----- TEXTE -----
Jünger avait une double personnalité : il y avait presque une schizophrénie chez lui. D’un côté, c’était un contemplatif ; de l’autre, il pouvait être d’un activisme héroïque et forcené dans les périodes de crise. Dans certains récits de jeunesse ou d’enfance, il se décrit lui-même comme un petit garçon timide, angoissé. Il a d’ailleurs été dans beaucoup d’écoles différentes, ne supportant pas les contraintes du système scolaire et étant très mauvais élève. Enfant, il a été écrasé par la machine à formater qu’était l’école allemande sous Guillaume II. Mais en même temps, il était capable de violences subites, et il lui arrivait souvent de se bagarrer avec ses camarades. Il y a donc toujours eu chez lui ces deux aspects.
Ivresse de la bataille, ivresse des drogues : Jünger a-t-il cherché une méthode cognitive dans la transe ?
-----
OBJECTIF 1:
Extrayez de la liste les lignes allant de celle qui contient « Auswahl Speichern (599, 1442) » jusqu'à la dernière ligne de la liste incluse, et recopiez-les sans rien y changer.
Le texte et la liste sont deux documents indépendants l'un de l'autre.
----- DONNÉES EXTRAITES -----
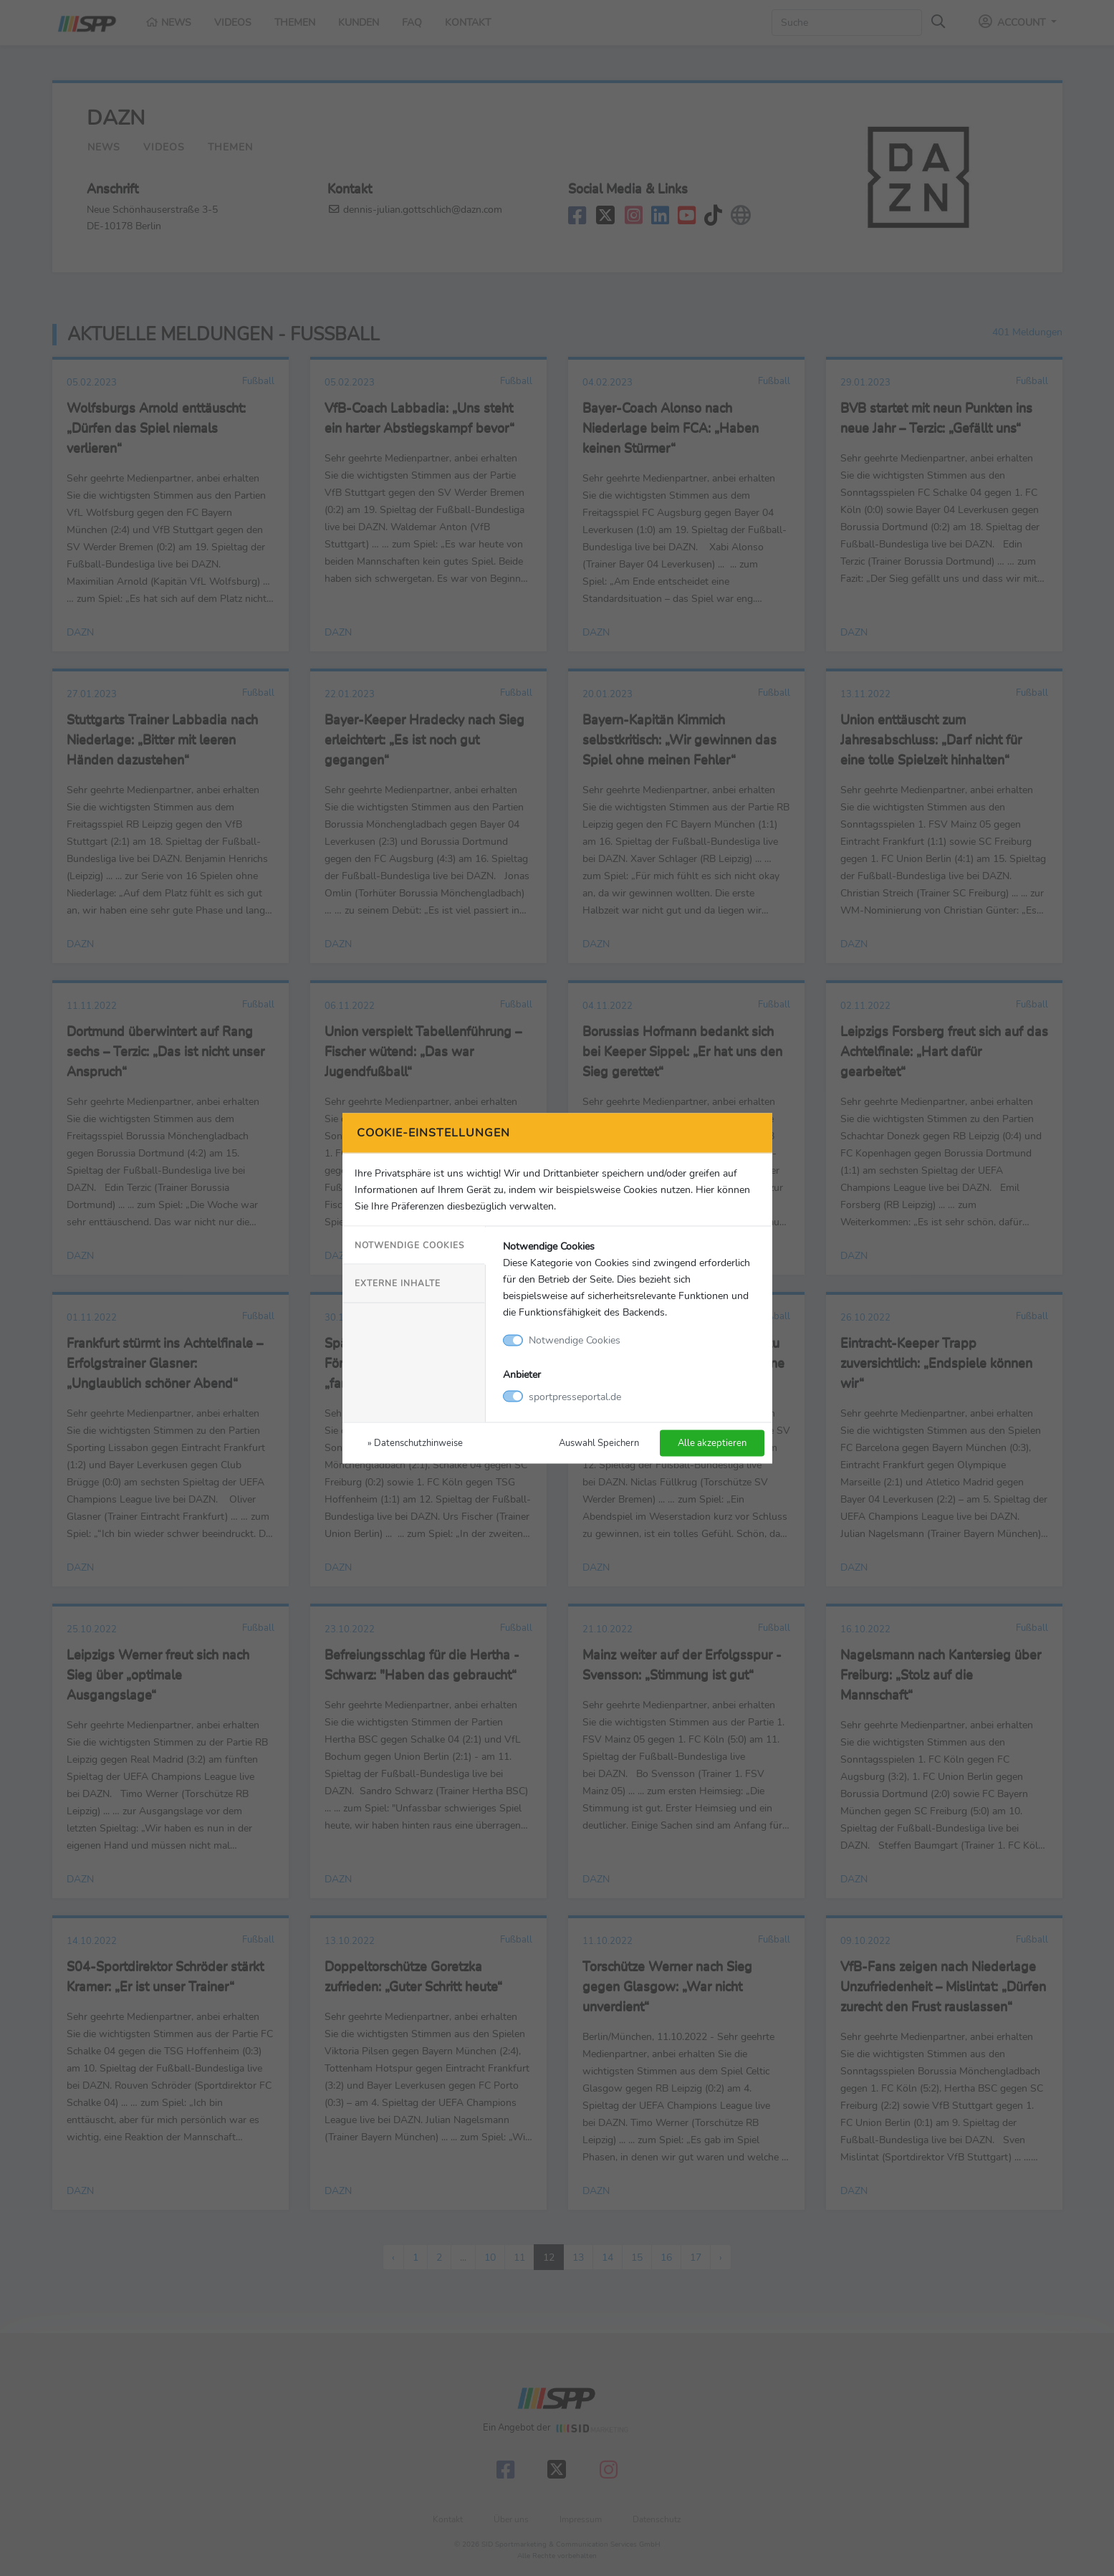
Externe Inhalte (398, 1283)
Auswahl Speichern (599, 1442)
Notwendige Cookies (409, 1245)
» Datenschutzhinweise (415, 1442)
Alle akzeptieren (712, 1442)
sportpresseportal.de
-----
OBJECTIF 2:
D'après le texte, sous quel souverain Jünger enfant a-t-il connu l'école allemande ?

CORRIGÉ 1:
Auswahl Speichern (599, 1442)
Notwendige Cookies (409, 1245)
» Datenschutzhinweise (415, 1442)
Alle akzeptieren (712, 1442)
sportpresseportal.de

CORRIGÉ 2:
Sous Guillaume II.